Во всей этой речи я услышала самое важное слово — «поговорим».
— Ладно, — быстро согласилась я. — Но ты здесь сиди! Не смей никуда исчезать. — Я вдруг вспомнила, что на мне все еще ночная рубашка. — Только отвернись, пока я одеваться буду.
Он вдруг закашлялся. Вот, есть все-таки справедливость! Доведешь кого-то до слез — потом сам заплачешь; заставишь поперхнуться — самого кашель душить начнет.
Отвернувшись в сторону, он чуть натянуто сказал: — Татьяна, пожалуйста, давай я выйду. Я на кухне посижу. Да никуда я не денусь, честное слово! Если хочешь, я посудой греметь буду, чтобы ты знала, что я все еще там.
Ладно, пока лучше не спорить. Я отступила к кровати на очень маленький шаг и согласно кивнула: — Ну, ладно, давай.
Он встал и отправился на кухню. Мимо меня ему пришлось пройти почти вплотную. Я пристально всмотрелась в его лицо в поисках любых подозрительных признаков. Да нет, вроде не врет. Когда он проходил — почти протискивался вдоль стены — мимо меня, в глазах его все еще мелькало некое опасение… но вперемешку с едва сдерживаемым весельем.

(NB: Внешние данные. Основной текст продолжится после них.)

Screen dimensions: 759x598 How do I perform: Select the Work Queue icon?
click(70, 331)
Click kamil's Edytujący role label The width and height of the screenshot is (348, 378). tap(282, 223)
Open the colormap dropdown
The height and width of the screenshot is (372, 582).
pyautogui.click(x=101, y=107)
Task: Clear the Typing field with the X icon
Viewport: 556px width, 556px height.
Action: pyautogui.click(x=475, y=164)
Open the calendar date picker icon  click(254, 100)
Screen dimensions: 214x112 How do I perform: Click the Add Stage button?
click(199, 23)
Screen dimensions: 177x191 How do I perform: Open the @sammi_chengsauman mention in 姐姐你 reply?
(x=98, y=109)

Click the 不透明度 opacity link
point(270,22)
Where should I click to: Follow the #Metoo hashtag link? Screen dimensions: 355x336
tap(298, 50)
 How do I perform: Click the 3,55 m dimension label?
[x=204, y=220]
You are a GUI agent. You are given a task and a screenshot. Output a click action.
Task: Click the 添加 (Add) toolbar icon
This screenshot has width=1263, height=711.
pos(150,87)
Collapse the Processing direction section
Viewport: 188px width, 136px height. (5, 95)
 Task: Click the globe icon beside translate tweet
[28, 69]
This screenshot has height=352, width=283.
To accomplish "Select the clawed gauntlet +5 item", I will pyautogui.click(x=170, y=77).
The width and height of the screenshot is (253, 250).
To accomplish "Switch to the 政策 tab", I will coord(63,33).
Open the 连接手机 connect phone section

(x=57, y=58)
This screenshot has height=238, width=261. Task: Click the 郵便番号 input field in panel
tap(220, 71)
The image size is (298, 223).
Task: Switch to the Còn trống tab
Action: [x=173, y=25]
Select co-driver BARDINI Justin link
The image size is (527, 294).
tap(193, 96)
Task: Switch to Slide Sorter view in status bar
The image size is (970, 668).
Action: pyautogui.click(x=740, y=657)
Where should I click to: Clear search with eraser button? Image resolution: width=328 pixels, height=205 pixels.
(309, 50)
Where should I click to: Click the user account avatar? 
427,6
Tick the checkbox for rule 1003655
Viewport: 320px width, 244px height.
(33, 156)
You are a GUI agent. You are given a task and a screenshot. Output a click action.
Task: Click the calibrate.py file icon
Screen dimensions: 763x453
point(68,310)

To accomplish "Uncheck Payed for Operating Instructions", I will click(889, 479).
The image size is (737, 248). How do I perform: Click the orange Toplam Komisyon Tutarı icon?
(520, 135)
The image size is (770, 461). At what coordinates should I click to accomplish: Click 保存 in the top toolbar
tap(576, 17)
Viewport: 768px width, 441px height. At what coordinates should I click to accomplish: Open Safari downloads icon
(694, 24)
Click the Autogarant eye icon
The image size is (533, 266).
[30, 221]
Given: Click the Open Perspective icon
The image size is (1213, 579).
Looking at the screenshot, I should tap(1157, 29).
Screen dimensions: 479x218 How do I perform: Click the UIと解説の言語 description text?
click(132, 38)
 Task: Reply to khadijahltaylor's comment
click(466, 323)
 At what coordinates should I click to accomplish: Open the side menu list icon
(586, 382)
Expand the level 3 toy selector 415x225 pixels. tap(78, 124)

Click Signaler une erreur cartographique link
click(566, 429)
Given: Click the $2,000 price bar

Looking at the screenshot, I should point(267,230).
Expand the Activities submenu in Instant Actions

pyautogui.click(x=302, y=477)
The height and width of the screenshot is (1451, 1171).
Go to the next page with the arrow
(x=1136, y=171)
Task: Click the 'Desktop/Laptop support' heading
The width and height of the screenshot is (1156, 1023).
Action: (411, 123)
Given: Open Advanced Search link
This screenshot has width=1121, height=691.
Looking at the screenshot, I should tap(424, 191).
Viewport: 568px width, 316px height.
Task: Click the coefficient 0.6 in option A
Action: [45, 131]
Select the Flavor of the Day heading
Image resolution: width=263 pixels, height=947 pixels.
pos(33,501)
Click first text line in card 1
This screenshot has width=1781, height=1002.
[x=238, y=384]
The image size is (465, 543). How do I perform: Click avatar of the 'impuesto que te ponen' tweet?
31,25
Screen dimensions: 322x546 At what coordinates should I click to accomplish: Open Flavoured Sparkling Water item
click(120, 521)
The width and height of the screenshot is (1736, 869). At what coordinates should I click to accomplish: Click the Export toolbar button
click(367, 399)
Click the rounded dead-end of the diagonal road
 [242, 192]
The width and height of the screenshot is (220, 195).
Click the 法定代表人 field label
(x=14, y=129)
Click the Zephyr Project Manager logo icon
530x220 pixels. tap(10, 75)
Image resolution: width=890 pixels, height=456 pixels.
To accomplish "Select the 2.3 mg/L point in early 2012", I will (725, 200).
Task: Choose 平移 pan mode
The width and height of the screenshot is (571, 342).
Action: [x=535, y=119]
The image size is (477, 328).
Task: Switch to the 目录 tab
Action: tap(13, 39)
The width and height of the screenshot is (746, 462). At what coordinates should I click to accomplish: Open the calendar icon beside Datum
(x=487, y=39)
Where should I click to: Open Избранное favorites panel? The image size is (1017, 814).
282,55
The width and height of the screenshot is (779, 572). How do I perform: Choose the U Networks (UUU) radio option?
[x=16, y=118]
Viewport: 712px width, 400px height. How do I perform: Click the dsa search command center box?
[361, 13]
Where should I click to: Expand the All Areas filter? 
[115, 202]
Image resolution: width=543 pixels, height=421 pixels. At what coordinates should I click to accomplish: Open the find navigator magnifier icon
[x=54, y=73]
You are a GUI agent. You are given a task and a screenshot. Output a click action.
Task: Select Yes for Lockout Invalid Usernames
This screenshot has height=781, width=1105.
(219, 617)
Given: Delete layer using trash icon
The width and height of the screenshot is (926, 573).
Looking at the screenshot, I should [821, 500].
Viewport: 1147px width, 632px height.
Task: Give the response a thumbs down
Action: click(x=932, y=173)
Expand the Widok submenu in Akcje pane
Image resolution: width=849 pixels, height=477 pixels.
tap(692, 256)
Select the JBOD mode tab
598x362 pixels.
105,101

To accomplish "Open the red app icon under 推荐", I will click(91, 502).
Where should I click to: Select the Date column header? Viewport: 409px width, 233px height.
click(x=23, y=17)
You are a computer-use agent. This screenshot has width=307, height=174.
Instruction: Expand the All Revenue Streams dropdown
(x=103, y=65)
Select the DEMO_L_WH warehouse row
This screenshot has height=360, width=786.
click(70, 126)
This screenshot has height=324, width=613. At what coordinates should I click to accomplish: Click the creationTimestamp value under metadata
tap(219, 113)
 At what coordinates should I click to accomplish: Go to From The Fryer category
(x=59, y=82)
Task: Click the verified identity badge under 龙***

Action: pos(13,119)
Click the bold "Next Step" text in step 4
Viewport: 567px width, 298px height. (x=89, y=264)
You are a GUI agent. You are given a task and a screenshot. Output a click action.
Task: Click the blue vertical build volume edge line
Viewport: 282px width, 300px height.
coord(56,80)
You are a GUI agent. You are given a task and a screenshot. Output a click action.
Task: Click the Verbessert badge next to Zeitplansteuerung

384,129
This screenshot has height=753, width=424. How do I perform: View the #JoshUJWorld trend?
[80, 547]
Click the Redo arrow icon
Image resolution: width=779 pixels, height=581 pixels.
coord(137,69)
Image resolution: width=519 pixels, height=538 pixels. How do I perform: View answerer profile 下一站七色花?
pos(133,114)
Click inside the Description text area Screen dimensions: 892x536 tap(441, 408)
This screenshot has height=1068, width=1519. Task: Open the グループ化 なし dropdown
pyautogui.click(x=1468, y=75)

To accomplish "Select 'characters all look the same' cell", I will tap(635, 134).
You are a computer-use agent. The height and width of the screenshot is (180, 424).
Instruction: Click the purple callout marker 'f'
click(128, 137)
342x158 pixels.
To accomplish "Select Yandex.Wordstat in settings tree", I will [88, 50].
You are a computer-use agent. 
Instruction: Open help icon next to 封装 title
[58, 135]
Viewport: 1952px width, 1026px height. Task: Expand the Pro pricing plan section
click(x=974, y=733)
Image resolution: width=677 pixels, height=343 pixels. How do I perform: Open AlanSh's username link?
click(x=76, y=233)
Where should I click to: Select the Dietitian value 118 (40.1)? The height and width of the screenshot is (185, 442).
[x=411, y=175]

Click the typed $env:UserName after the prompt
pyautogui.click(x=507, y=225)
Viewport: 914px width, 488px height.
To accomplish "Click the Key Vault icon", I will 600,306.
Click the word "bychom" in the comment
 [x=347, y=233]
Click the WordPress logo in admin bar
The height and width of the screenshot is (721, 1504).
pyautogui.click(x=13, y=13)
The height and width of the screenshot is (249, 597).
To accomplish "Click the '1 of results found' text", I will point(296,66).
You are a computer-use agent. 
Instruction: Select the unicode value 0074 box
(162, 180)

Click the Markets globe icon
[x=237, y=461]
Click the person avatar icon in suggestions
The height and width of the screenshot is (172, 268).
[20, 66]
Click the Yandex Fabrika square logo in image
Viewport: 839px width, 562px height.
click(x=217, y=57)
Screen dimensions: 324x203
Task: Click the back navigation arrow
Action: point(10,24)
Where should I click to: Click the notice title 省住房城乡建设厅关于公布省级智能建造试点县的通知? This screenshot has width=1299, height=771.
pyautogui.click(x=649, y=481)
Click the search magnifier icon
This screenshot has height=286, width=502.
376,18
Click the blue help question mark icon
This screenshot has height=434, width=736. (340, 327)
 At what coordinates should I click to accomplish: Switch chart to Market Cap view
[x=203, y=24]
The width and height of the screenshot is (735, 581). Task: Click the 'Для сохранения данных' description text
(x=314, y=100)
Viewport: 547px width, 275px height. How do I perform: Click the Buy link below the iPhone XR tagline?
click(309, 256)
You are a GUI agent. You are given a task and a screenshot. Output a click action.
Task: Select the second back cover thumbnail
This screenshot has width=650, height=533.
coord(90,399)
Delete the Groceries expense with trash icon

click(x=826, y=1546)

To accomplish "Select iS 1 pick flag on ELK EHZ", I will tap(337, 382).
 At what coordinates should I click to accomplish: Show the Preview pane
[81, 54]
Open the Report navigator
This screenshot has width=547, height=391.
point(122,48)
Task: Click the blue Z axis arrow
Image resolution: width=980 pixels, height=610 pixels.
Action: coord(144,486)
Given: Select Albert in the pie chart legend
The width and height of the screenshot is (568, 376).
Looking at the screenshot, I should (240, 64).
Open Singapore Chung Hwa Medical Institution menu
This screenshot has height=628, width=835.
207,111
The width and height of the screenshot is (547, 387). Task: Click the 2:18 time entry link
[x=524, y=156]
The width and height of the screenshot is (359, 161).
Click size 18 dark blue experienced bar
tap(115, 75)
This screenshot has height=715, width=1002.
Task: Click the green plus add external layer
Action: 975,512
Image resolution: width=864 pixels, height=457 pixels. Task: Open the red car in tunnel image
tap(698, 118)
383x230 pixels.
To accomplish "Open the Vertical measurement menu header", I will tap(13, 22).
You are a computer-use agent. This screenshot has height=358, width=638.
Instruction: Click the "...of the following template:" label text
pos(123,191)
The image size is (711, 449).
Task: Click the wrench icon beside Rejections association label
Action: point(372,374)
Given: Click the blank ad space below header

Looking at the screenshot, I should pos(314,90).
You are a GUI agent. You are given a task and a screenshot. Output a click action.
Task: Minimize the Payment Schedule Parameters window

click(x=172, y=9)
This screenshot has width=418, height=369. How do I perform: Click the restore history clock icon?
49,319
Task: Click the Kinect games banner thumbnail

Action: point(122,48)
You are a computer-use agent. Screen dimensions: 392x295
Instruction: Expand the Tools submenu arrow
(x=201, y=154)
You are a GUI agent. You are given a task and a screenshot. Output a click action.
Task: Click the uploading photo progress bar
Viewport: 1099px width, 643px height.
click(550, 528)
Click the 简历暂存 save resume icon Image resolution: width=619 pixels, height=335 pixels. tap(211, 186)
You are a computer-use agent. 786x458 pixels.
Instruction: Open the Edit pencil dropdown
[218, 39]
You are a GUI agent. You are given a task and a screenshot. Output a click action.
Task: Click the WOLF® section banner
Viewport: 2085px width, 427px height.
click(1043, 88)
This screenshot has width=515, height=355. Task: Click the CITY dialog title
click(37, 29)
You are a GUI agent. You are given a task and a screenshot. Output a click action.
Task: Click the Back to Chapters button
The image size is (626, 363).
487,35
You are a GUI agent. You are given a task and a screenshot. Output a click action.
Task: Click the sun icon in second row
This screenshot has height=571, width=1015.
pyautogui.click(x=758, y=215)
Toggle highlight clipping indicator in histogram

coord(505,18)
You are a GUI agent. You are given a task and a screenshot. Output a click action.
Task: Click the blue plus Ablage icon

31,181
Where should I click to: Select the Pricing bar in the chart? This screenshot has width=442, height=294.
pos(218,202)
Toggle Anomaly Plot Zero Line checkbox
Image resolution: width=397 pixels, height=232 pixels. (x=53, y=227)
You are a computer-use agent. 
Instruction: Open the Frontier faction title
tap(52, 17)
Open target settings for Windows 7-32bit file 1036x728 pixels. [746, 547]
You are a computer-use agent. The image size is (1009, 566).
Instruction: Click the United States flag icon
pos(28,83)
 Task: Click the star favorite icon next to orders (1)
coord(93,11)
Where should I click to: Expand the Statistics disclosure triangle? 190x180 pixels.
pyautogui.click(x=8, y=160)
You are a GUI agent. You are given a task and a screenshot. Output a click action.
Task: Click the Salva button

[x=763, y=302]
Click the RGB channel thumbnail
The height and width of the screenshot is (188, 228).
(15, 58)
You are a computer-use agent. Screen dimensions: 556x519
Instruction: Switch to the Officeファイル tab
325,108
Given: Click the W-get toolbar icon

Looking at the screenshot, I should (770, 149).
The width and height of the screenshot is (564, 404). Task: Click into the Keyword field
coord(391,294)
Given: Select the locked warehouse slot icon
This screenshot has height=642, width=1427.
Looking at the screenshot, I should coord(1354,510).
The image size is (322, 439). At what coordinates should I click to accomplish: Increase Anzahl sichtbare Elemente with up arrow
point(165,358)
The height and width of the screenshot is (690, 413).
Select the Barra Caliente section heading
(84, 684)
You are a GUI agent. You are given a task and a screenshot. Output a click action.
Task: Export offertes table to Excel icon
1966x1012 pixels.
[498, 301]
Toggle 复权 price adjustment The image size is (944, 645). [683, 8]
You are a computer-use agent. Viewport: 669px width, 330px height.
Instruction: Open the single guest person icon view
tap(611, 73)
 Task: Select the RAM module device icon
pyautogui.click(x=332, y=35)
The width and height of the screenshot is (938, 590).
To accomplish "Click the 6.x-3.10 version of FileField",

— Ты только греми посудой погромче, — напомнила я ему.
Собралась я в этот день в рекордные сроки. В ванной — умыться и зубы почистить; бегом назад в спальню — одеться. Схватилась было за джинсы, вспомнила про Франсуа — костюм с блузкой натянула, благо, он у меня всегда готов для таких вот случаев. Черт, опять каблуки надевать! Все это время я прислушивалась к звукам, доносящимся из кухни. Что он там делает? Похоже, ложкой о чашку постукивает. У меня возникло какое-то странное ощущение, но… приятное. Обычно, когда, находясь дома, я слышала неожиданный, посторонний звук, я вздрагивала и чертыхалась про себя (честно говоря, не всегда про себя!) в адрес соседей. А сейчас… Звук этот явно говорил о чьем-то присутствии в моем доме — там, где я так привыкла вести себя, как мне в голову взбредет. Но меня он почему-то не раздражал. Может, потому что теперь я уже знала, что три года вела себя в его присутствии, как мне хотелось? Боже мой, на что же он тут насмотрелся за это время! Нужно будет как-то ненавязчиво выяснить, что я здесь вытворяла.